━━ EXERCISE MATERIAL ━━

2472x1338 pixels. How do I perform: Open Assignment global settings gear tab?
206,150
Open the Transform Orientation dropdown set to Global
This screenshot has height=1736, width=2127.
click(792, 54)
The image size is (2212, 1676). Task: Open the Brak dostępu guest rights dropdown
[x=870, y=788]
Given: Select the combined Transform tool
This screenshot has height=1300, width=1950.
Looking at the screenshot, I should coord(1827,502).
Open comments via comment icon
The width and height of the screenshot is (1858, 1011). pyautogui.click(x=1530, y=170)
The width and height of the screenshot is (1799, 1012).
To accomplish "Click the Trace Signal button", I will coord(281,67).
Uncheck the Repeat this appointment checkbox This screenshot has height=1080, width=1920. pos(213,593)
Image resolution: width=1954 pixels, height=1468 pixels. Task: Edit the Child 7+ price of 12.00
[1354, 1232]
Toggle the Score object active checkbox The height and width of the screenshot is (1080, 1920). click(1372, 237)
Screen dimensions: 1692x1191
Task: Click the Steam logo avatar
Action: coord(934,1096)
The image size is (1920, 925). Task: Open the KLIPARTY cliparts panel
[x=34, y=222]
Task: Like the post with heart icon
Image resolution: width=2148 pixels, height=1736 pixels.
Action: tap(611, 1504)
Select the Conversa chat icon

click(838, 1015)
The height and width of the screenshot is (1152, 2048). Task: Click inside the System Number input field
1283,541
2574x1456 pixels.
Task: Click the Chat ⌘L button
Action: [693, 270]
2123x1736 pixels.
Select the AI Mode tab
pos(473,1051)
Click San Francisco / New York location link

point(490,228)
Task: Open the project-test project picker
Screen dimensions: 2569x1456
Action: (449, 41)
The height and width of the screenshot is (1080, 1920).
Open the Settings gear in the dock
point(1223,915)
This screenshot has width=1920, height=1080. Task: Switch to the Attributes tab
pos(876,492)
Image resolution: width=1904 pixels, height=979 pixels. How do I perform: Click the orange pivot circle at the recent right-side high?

━━━

> _WORK TO BE COMPLETED_
To complete this exercise, set down every line above exactly once more.

> _RESPONSE_
2472x1338 pixels. How do I perform: Open Assignment global settings gear tab?
206,150
Open the Transform Orientation dropdown set to Global
This screenshot has height=1736, width=2127.
click(792, 54)
The image size is (2212, 1676). Task: Open the Brak dostępu guest rights dropdown
[x=870, y=788]
Given: Select the combined Transform tool
This screenshot has height=1300, width=1950.
Looking at the screenshot, I should coord(1827,502).
Open comments via comment icon
The width and height of the screenshot is (1858, 1011). pyautogui.click(x=1530, y=170)
The width and height of the screenshot is (1799, 1012).
To accomplish "Click the Trace Signal button", I will coord(281,67).
Uncheck the Repeat this appointment checkbox This screenshot has height=1080, width=1920. pos(213,593)
Image resolution: width=1954 pixels, height=1468 pixels. Task: Edit the Child 7+ price of 12.00
[1354, 1232]
Toggle the Score object active checkbox The height and width of the screenshot is (1080, 1920). click(1372, 237)
Screen dimensions: 1692x1191
Task: Click the Steam logo avatar
Action: coord(934,1096)
The image size is (1920, 925). Task: Open the KLIPARTY cliparts panel
[x=34, y=222]
Task: Like the post with heart icon
Image resolution: width=2148 pixels, height=1736 pixels.
Action: tap(611, 1504)
Select the Conversa chat icon

click(838, 1015)
The height and width of the screenshot is (1152, 2048). Task: Click inside the System Number input field
1283,541
2574x1456 pixels.
Task: Click the Chat ⌘L button
Action: [693, 270]
2123x1736 pixels.
Select the AI Mode tab
pos(473,1051)
Click San Francisco / New York location link

point(490,228)
Task: Open the project-test project picker
Screen dimensions: 2569x1456
Action: (449, 41)
The height and width of the screenshot is (1080, 1920).
Open the Settings gear in the dock
point(1223,915)
This screenshot has width=1920, height=1080. Task: Switch to the Attributes tab
pos(876,492)
Image resolution: width=1904 pixels, height=979 pixels. How do I perform: Click the orange pivot circle at the recent right-side high?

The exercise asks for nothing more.